Ainda não está claro quantos casos de crimes cibernéticos o FBI conduziu com a ajuda de hackers, como Monsegur, e quais danos, colaterais ou não, foram causados nesse processo.

“O fato de que o FBI esteja indo atrás de jovens hackers em vez de mudarem suas estruturas internas é ultrajante, hipócrita e praticamente criminoso”, disse Michael Ratner, advogado do WikiLeaks. Em 2012, o WikiLeaks começou a publicar uma série de correspondências internas sensíveis da Stratfor, que havia sido invadida por Hammond após Monsegur lhe repassar o alvo.

“Foi um absurdo terem feito de Sabu um informante e, então, ao que parece, pedirem a ele que arrumasse outros hackers para invadir sites e buscar brechas”, disse Ratner. “O que isso prova é que esse governo americano é, de fato, o maior cibercriminoso que há.”

Monsegur deixa o tribunal como um homem livre. 

Hammond declarou-se culpado de crimes em que Monsegur atuou como informante, em vez de se arriscar a pegar uma pena de 39 anos de reclusão, ou até de prisão perpétua, caso não ganhasse o processo. No final das contas, ele recebeu uma sentença de dez anos de prisão. Barrett Brown, um jornalista texano cuja casa em Dallas foi invadida em março de 2012 durante uma investigação sobre o LulzSec, enfrentava uma sentença de 105 anos antes de se declarar culpado no começo do ano de acusações ligadas à invasão de Stratfor por Hammond.

Em conversas vazadas antes de maio de 2012, após o papel de Monsegur como informante ter se tornado conhecido, ele admitiu para outro hacker que as leis federais de informática eram draconianas demais para valer o risco.

"Muitas dessas leis são arbitrárias e burras. Escritas e empurradas […] para oprimir hackers com sentenças absurdas”, disse Monsegur por meio de mensagem privada a um conhecido chamado Sanguinarious, semanas após seu status como informante ter sido revelado. “124 anos?
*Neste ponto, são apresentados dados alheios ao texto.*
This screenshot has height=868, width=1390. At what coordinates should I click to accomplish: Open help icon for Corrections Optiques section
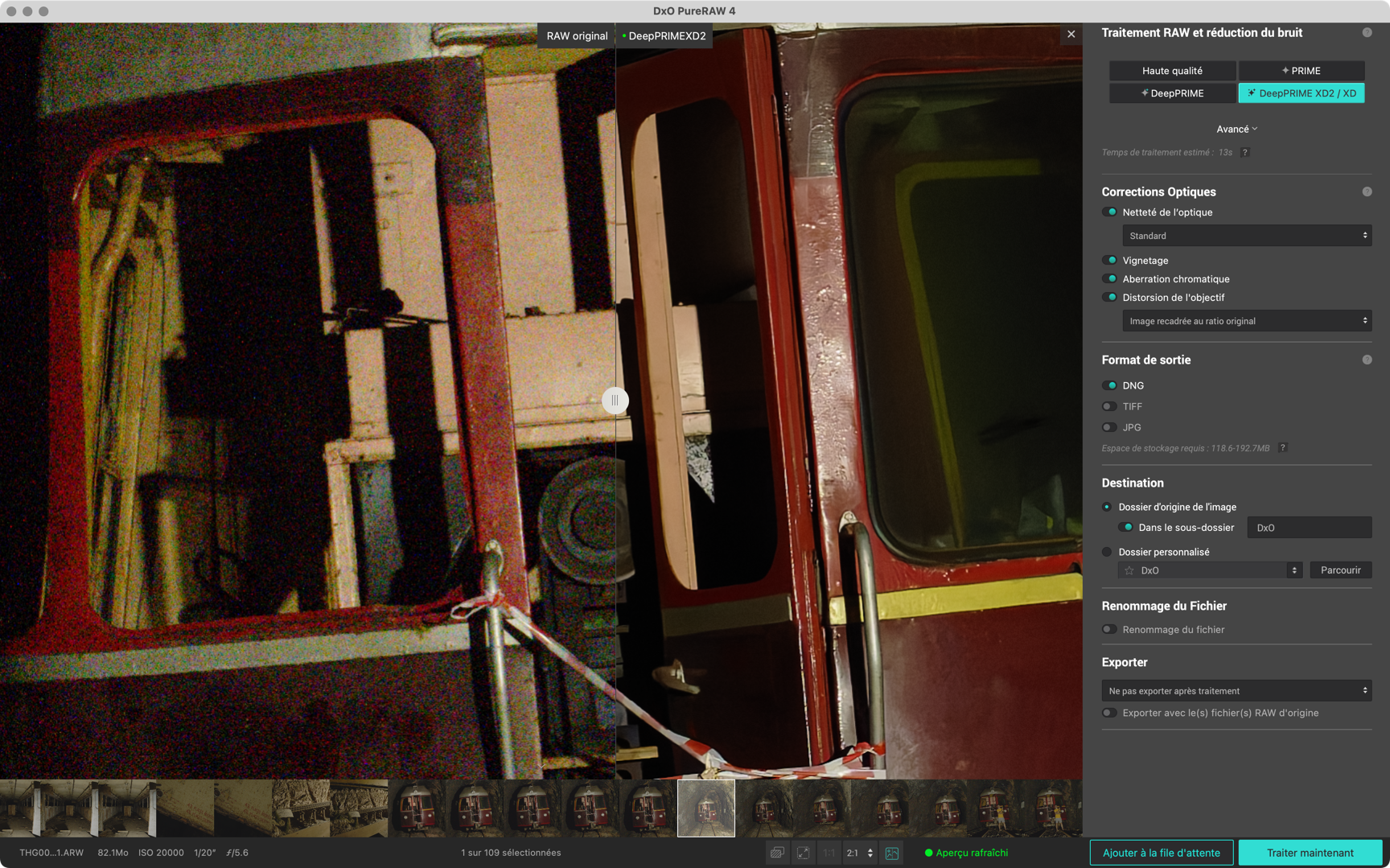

Qual é?” (Sanguinarious, desde então, confirmou a autenticidade da conversa.)

(5:38:17 AM) Sabu: se eu não tivesse ignorado meus instintos e ficado longe do anonymous – mas fizesse meus hacks por trás dos panos
(5:38:21 AM) Sabu: as coisas seriam bem diferentes agora
(5:38:28 AM) Sabu: falando sério, não quero parecer um cuzão arrogante
(5:38:41 AM) Sabu: mas eu fiz quase tudo sozinho – não precisava de ninguém
(5:38:47 AM) Sabu: então tipo
(5:38:53 AM) Sabu: me fodi por nada

Durante a audiência da semana passada, a Juíza Preska explicou a lógica por trás da sentença de Monsegur. “Certamente, levo em consideração o fato de que uma sentença longa desencorajaria outros [a cooperar]”, ela disse. “Porém, neste caso, tendo em vista a cooperação por parte do Sr. Monsegur, que é algo realmente extraordinário, uma sentença longa é muito mais do que o necessário para cumprir as diretrizes da condenação.”

“Esses caras não ligam se impedirão o Anonymous no fim do dia”, disse Monsegur a Sanguinarious. “A prioridade deles é fazer o FBI parecer bonito no final das contas.”